Speaking of, the Axon M is equipped with the same dual speakers and dedicated sound card as the Axon 7, which made for loud, crisp audio during my demo. I also found the Axon M’s screen quality decent — both screens use LCD panels with full HD resolution. Although they’re technically identical, I noticed some discoloration on the secondary display when I looked at it from a wide angle. Straight on, though, image quality appeared to be the same across the board.
Since it’s a dual-screen phone, the Axon M technically doesn’t have a front or back. Because of that, it doesn’t need to distinguish between rear and front cameras. ZTE uses just one 20-megapixel sensor above the Axon M’s main display, opting instead to enable the respective screen for the viewfinder. This can be confusing. When I first opened the camera app, it defaults to the rear even though the sensor was already facing me. So the first thing you’ll see is a message asking you to turn the phone around and use the screen on the other side to frame your picture.

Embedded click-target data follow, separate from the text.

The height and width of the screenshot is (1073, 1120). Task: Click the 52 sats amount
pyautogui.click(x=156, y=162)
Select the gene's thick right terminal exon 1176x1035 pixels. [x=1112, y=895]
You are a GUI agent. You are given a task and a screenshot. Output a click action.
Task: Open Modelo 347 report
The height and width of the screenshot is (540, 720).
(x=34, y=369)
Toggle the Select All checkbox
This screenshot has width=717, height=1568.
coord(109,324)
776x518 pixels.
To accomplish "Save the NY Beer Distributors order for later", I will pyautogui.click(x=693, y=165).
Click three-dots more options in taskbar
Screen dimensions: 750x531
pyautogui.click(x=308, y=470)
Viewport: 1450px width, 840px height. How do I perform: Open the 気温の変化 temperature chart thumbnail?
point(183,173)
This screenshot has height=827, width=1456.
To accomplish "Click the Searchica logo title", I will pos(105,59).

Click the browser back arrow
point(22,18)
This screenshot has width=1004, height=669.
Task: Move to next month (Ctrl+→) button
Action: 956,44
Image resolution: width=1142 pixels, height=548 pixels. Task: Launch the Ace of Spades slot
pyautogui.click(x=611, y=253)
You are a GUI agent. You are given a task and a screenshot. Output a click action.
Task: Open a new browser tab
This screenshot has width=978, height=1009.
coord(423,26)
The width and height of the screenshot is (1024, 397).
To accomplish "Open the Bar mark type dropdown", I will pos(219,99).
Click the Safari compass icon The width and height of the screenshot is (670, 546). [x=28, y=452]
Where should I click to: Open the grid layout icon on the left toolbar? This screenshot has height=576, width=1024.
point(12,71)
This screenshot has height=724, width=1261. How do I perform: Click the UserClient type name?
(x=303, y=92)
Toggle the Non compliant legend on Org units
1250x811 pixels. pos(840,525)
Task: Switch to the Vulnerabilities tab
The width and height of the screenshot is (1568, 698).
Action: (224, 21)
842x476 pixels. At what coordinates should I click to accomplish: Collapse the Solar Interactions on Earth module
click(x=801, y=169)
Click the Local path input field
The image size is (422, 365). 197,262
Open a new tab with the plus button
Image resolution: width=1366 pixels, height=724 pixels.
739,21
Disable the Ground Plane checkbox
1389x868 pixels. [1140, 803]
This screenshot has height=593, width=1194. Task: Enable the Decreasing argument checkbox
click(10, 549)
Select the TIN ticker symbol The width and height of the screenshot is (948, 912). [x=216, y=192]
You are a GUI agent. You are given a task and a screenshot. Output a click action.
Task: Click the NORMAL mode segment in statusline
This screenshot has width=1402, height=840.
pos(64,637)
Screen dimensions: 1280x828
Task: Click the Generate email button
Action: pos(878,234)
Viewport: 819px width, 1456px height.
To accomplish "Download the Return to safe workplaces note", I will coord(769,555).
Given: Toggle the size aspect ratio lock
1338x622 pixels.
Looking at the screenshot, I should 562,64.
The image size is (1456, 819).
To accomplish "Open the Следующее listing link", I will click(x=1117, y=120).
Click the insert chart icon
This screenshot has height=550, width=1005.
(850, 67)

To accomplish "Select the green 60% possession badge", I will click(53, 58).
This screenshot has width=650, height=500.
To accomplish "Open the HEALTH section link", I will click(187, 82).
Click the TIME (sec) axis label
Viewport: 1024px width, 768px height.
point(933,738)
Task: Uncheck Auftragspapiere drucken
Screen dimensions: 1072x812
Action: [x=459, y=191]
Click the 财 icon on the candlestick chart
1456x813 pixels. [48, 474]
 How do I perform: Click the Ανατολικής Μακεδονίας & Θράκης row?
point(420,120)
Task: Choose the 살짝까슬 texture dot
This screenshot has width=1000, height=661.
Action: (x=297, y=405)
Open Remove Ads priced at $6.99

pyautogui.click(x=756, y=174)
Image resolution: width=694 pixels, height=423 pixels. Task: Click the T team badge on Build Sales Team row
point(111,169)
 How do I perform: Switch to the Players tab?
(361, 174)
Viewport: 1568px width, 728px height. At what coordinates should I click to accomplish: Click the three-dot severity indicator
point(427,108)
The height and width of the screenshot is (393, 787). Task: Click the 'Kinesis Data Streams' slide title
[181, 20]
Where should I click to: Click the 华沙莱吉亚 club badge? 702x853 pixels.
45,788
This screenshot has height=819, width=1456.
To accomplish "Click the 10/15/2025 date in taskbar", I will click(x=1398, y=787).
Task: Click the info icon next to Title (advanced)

When you tap the icon to use the “front” camera, an alert pops up to tell you to turn the phone around, and the other display is enabled. It’s an unwieldy setup that would almost be worth the hassle if the pictures turned out great, since this is technically one of the sharpest front cameras around. Unfortunately, the photos I took with my preview unit were muted and dull. Give me back a dedicated selfie camera, ZTE!
A big point of concern about a phone with two displays is battery life. The Axon M has a 3,180mAh cell, which the company says will last about a full day, depending on your usage habits. Yee said it’s not yet clear how best to estimate runtime, since the company has to test the phone in both single-screen and dual-screen conditions.
The Axon M’s Snapdragon 821 processor isn’t the newest chipset on the market, but performed admirably in the OnePlus 3T. During my preview, the Axon M ran smoothly, and its 4GB of RAM seemed enough to handle the device’s multitasking. Granted, I didn’t get to push the phone to extremes to see how well it holds up.
Ultimately, the Axon M still feels like a proof of concept. ZTE is aware it will face challenges with such a unique product, and says it remains dedicated to both the Axon M (dual-screen) and regular Axon (single-screen) lines. Yee said the company will launch a developer website to offer “tips and tricks” on how to optimize apps for the Axon M. For now, the Axon M feels like the first iPhone — not as sophisticated as today’s flagships, but it lays the groundwork for future generations.